**The problem:** Of the entries below, return only those lines from the line with "Image resolution: width=721" to the line with "Switch to the Performance tab", exactly, both included.

**Given information:**
--- --- ---
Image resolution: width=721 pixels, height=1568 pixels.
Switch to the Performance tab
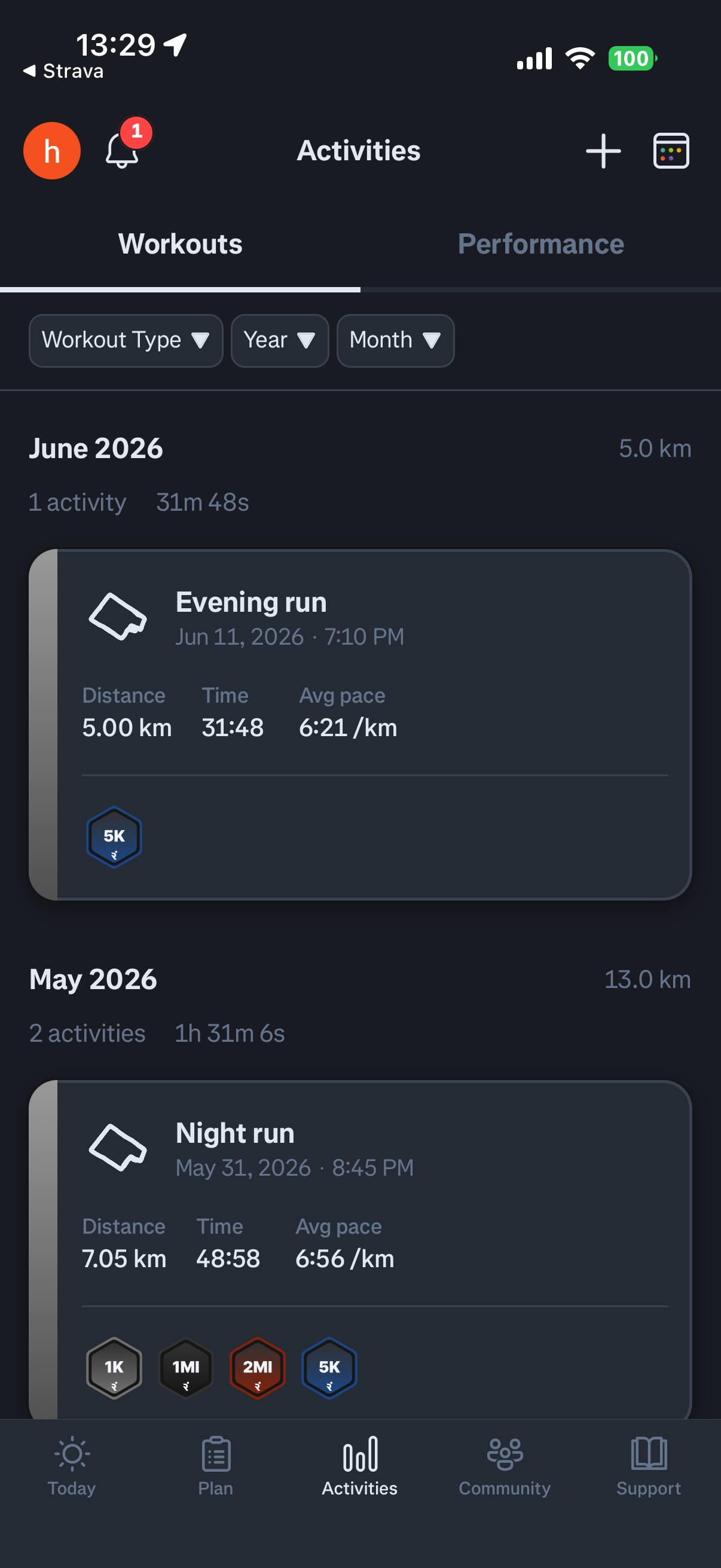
--- --- ---
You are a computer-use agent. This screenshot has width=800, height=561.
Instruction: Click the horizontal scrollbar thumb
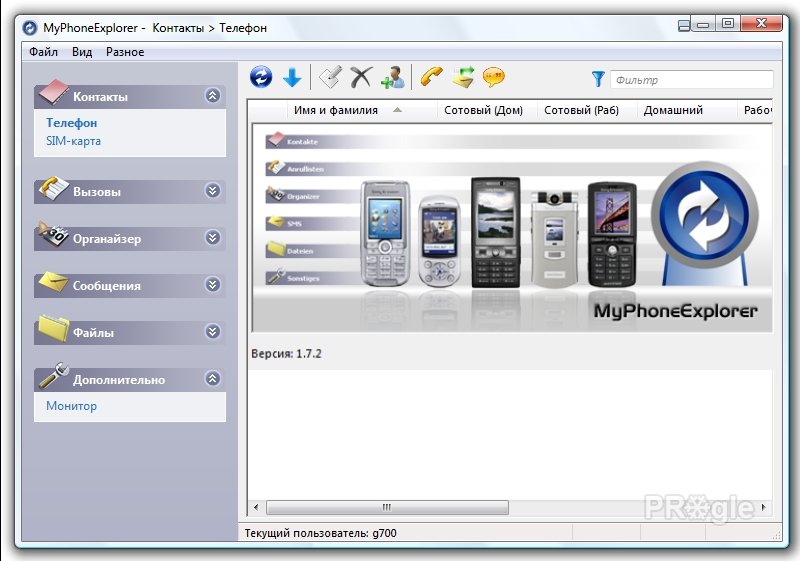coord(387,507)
--- --- ---
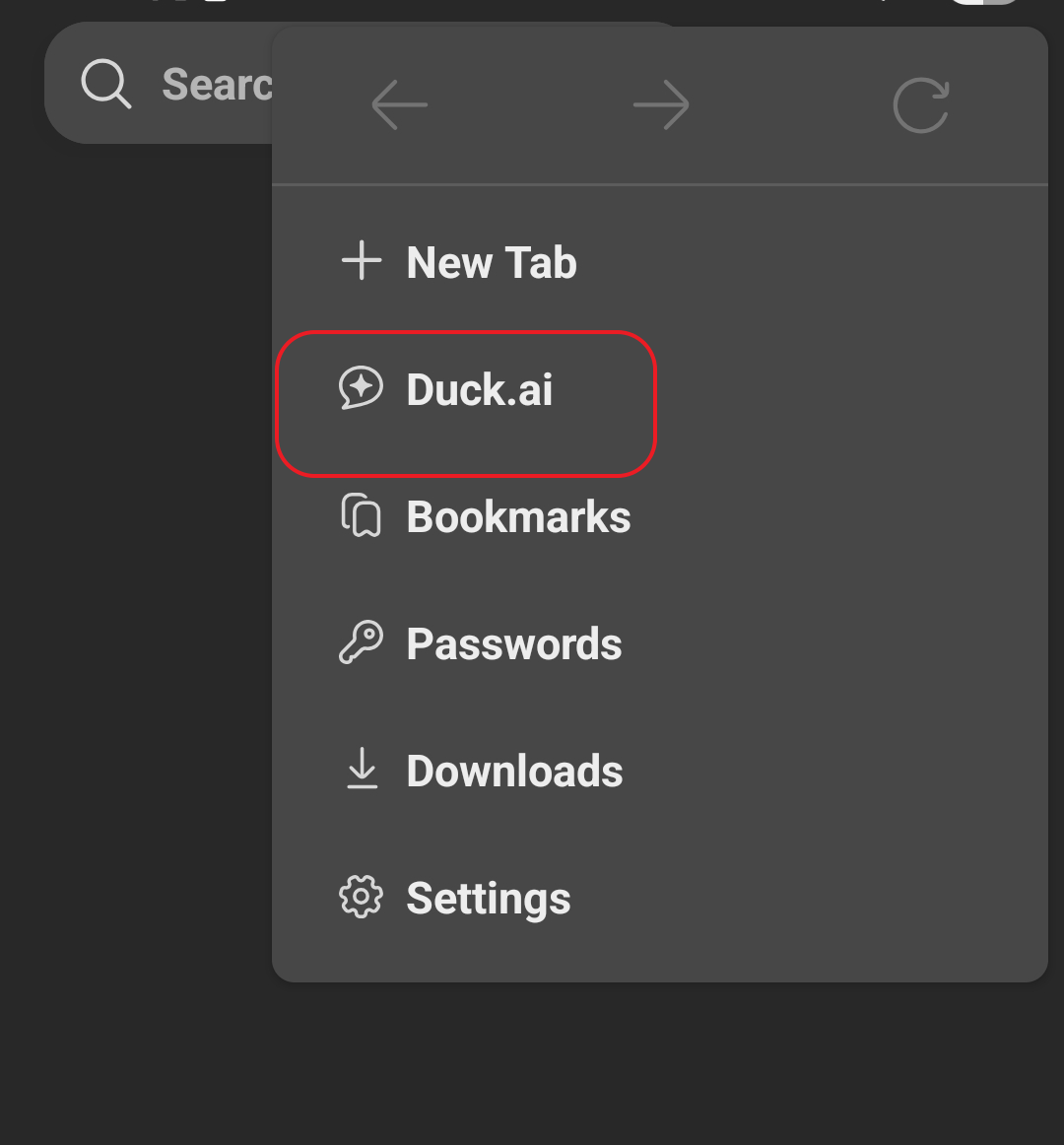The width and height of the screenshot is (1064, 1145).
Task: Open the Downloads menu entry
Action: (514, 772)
--- --- ---
**Response to this exercise:**
Image resolution: width=721 pixels, height=1568 pixels.
Switch to the Performance tab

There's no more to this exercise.